Other market developments include a decrease in EUR/USD due to thin trading and cautious sentiment. The GBP/USD has also retreated below 1.3500, reflecting similar trading conditions.

Gold And Cryptocurrency Trends

Gold has continued its correction from record highs, while cryptocurrencies such as Bitcoin, Ethereum, and XRP have shown strength. Additionally, the economic outlook for advanced countries in 2026-2027 suggests a need for stability tests.

For traders looking towards 2025, information is available on the best Forex brokers, those with low spreads, and brokers for specific currency pairs such as EUR/USD. There is also guidance on regulated brokers and those suitable for specific regions including Latam and Mena.

The article emphasises that market information provided is not a recommendation to trade and should be used for informational purposes only. It advises conducting thorough research before any trading decisions and acknowledges the risks involved in market investments.

Change In Trading Positions

We’re seeing large speculators become less bearish on the S&P 500, with net short positions reducing significantly. This indicates that major funds are closing out their bets against the market as we head into the new year. This shift often precedes a period of market stability or a potential short-term rally.

This change in positioning makes sense given the market’s recent performance. The Volatility Index (VIX), often called the fear gauge, has fallen below 18 for the first time since October 2025, when it peaked above 25. With the S&P 500 holding firm above the 6,100 level, this reduction in bearish bets suggests the worst of the fourth-quarter pullback may be behind us.
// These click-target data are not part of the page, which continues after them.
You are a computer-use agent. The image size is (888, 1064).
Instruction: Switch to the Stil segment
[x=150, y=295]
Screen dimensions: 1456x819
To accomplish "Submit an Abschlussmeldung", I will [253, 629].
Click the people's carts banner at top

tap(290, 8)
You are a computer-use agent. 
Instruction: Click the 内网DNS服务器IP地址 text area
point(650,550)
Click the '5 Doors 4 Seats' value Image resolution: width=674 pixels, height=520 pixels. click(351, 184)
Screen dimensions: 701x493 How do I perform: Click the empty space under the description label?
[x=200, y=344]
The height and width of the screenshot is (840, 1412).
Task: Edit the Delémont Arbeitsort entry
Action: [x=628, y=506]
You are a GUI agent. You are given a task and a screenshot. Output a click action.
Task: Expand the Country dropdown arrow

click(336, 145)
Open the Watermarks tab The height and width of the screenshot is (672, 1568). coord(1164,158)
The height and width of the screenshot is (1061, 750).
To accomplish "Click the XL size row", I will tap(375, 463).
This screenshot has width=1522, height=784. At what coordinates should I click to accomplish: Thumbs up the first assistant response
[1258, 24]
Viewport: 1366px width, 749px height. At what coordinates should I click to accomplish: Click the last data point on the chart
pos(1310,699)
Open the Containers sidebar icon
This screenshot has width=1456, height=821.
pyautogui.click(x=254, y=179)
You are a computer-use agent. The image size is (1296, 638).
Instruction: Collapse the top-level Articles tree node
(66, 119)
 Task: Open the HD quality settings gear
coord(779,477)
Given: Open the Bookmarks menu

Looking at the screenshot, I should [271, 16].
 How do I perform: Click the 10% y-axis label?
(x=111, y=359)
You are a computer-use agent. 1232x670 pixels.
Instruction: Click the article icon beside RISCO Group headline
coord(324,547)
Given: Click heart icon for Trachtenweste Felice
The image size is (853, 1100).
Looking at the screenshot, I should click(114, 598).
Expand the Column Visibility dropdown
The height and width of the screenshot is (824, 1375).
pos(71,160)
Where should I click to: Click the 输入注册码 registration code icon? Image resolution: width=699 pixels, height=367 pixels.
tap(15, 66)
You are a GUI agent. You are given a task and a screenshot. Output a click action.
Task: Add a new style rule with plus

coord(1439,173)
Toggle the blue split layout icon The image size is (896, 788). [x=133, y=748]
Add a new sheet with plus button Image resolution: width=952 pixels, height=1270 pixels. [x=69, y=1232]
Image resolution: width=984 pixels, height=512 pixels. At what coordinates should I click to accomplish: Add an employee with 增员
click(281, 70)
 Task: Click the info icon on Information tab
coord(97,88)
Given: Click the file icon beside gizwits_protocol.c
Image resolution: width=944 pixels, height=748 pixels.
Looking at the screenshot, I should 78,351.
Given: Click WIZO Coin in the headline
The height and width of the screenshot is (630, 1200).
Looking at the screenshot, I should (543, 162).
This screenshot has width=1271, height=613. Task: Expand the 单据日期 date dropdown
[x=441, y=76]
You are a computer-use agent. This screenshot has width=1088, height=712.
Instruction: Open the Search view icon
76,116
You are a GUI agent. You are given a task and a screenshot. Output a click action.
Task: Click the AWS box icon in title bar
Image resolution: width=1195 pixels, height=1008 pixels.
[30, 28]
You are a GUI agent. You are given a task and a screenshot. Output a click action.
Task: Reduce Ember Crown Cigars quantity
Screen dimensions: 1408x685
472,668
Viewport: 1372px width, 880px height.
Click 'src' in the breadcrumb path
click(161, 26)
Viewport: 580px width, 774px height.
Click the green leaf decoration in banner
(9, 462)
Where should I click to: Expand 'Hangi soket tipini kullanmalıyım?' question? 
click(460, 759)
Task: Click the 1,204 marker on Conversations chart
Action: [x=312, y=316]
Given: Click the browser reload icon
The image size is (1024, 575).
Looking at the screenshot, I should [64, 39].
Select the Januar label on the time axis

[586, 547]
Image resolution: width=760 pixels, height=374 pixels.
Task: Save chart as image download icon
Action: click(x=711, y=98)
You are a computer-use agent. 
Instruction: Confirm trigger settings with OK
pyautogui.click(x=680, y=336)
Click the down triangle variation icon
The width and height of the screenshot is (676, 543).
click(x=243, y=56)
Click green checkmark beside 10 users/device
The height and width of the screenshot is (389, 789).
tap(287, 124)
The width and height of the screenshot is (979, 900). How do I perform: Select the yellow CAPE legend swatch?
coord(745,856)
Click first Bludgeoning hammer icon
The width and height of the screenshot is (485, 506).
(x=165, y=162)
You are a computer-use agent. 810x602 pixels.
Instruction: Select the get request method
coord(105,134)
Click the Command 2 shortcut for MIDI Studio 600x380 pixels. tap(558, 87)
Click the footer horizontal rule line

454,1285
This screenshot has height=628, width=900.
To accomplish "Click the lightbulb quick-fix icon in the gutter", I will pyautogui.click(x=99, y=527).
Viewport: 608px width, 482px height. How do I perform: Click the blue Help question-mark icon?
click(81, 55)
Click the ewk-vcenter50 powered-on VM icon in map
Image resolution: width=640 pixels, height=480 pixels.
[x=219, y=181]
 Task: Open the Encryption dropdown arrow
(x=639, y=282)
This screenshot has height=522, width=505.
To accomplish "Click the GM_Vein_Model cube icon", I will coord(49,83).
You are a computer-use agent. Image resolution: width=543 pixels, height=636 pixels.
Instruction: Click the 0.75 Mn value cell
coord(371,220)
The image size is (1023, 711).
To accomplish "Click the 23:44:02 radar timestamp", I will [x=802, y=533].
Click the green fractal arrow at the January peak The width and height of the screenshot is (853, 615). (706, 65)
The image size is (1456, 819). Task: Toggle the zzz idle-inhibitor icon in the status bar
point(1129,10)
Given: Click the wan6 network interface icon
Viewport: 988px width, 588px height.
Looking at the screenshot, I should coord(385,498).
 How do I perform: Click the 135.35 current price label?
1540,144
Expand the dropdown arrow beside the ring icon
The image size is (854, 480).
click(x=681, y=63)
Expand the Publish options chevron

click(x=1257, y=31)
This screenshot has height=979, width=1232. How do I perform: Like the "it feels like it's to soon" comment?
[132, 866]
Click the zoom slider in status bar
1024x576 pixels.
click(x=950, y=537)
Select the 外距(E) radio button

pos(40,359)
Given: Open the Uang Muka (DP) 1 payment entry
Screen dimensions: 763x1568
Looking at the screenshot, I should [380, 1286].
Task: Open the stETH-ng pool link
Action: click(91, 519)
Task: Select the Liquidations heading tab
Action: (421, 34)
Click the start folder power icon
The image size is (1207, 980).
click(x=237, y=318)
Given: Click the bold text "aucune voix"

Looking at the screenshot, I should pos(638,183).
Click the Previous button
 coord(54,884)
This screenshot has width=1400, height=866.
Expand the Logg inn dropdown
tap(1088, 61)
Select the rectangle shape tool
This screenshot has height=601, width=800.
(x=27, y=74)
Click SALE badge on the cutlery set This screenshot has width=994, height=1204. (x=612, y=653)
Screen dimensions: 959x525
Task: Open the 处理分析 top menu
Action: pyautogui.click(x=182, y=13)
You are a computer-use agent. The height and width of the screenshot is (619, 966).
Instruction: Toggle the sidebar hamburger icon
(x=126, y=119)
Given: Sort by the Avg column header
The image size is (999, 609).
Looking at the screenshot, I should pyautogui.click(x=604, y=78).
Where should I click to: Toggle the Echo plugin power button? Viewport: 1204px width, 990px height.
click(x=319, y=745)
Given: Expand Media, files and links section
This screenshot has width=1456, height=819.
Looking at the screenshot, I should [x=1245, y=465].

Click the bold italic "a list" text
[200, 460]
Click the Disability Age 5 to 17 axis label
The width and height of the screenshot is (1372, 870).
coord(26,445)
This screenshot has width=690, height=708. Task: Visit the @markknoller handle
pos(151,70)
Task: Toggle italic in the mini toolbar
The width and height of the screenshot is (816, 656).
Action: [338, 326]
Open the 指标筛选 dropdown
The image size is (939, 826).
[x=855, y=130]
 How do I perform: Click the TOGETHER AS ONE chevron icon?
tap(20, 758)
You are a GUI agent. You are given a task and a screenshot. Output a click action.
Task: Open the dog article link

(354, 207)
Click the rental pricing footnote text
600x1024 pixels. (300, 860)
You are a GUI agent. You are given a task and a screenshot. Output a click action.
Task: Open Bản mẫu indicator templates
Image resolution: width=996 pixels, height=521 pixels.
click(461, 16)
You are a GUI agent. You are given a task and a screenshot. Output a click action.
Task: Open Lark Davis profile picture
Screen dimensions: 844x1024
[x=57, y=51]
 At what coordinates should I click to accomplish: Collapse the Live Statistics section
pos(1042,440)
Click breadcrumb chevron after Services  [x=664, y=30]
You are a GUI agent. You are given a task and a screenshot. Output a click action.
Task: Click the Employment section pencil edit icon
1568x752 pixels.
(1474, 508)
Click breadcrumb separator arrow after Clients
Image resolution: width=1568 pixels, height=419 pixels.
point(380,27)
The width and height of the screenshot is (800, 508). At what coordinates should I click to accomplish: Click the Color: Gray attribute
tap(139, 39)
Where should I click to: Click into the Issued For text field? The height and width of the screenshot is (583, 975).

However, we must operate with caution as trading volumes are exceptionally thin between the holidays. A strong US dollar is contributing to weakness in currencies like the Euro and Pound, and gold is pulling back from its recent record highs. These low-liquidity conditions can create exaggerated price swings on little news.

Historically, this end-of-year short covering can fuel what is known as a “Santa Claus Rally,” a pattern we have observed in many previous years. The market is now focused on what comes next, with the November 2025 inflation report showing CPI at 2.9%, fueling speculation that the Federal Reserve may begin cutting rates by mid-2026. This provides a potential tailwind for equities if the disinflationary trend holds.

Given this, reducing outright short exposure appears wise. We could consider strategies like selling out-of-the-money put spreads to collect premium, capitalizing on the decreased fear of a major market drop. For those looking for upside, buying call spreads on the SPY or QQQ offers a risk-defined way to participate in a potential new year rally.